Stored data entries
::::
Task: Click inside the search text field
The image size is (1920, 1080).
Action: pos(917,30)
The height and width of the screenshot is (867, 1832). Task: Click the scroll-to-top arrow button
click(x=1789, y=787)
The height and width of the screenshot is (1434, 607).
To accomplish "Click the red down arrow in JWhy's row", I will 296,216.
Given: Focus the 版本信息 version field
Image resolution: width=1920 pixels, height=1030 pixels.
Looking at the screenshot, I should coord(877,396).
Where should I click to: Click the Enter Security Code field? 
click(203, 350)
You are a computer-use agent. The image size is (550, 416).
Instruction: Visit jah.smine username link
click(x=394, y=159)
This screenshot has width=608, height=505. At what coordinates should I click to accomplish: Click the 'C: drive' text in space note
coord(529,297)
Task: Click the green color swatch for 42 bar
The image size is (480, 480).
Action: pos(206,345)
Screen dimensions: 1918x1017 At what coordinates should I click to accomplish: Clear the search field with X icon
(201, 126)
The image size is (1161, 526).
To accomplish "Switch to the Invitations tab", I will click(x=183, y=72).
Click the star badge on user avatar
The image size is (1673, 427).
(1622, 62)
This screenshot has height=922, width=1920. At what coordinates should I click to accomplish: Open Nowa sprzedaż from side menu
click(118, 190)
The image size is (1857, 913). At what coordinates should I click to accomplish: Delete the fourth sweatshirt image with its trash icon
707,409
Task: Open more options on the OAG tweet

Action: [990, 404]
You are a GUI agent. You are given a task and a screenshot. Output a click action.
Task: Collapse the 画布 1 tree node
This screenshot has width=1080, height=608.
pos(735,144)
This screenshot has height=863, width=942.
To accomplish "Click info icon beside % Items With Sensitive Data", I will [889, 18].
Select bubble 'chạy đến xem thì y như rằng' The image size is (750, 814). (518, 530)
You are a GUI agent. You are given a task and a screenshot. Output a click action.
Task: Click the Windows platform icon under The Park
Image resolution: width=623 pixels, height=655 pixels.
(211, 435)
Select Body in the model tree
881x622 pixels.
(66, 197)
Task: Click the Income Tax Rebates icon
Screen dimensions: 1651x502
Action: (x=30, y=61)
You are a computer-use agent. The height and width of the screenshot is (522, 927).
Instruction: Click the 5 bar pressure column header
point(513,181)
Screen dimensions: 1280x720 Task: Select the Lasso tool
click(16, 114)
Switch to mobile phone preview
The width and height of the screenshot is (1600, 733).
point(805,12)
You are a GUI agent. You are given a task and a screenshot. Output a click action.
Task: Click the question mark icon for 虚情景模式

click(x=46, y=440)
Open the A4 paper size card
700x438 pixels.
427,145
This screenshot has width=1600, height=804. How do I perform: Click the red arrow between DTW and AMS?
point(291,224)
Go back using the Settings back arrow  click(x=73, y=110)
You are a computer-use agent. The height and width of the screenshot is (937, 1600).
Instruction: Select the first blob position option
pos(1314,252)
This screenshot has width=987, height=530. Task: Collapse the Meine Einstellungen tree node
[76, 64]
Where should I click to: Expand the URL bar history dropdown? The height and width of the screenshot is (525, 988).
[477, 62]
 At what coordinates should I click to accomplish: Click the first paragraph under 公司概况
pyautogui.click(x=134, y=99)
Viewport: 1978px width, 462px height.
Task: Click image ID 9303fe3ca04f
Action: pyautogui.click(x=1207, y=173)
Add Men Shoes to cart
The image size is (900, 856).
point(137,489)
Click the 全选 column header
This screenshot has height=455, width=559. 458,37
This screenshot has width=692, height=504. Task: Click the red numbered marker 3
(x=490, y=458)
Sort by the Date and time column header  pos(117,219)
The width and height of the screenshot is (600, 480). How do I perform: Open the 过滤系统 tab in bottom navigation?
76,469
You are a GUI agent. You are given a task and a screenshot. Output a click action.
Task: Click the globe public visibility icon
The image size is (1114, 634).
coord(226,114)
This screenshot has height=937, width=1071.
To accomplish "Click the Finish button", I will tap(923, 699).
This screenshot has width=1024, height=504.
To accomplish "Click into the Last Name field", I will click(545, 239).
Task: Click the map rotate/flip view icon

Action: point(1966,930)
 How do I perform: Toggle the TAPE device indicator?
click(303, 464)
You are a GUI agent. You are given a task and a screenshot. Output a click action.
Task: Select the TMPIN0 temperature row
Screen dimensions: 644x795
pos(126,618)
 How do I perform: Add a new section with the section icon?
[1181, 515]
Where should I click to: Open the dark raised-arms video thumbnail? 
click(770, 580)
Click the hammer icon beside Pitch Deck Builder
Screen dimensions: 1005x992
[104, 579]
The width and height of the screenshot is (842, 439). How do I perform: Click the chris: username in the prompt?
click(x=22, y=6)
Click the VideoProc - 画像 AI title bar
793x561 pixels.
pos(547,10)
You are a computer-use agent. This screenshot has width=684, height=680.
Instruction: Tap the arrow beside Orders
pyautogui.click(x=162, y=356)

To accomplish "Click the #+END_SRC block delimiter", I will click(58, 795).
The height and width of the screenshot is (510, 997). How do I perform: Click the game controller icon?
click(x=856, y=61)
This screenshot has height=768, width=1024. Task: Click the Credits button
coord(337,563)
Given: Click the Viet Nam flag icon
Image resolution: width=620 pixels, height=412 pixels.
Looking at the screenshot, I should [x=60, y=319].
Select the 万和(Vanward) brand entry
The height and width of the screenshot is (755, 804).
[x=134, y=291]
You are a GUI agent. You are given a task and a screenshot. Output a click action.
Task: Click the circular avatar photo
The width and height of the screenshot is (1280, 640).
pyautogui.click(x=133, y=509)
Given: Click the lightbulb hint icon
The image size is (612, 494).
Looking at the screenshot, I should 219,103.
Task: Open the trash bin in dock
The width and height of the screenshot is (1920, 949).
::::
### WHAT YOU HAVE TO DO:
When you find a line in the records that contains the word "computer", copy it.

### PROBLEM SOLUTION:
You are a computer-use agent. The image size is (550, 416).
You are a computer-use agent. The height and width of the screenshot is (522, 927).
You are a computer-use agent. The height and width of the screenshot is (937, 1600).
You are a computer-use agent. This screenshot has width=684, height=680.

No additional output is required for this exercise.